In diesem Zusammenhang wurde ich an eine Exegese erinnert, die mir der ORF-Experte M. schon vor Jahren zukommen hat lassen: die nachdrückliche Unterscheidung von Auf- und Durchlicht. Dargestellt am Beispiel von Kirchenfenstern, den „ersten Bildschirmen“. Dem staunenden Volk zur allgemeinen Erbauung und Erleuchtung zur Verfügung gestellt von der römisch-katholischen Kirche, dem, so M., „wahrscheinlich scharfsinnigsten, sicher langlebigsten und vermutlich (…) erfolgreichsten Medienhaus der Geschichte.“ Eine zumindest nicht unoriginelle Betrachtung.

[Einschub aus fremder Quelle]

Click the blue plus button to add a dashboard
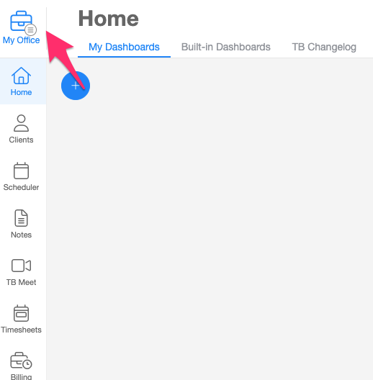This screenshot has width=373, height=380. [76, 86]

Meine These lautet weit nüchterner: wenn die LCD- und OLED-Schirme (und was immer technisch noch kommen mag) in immer grössere Dimensionen wachsen und zugleich – der 4K-Standard ist längst definiert – noch schärfer, kontrastreicher, hochauflösender, preisgünstiger werden, ist ihre Zukunft eine strahlend helle. Nur für Beamer seh’ ich fortan eher schwarzgrau.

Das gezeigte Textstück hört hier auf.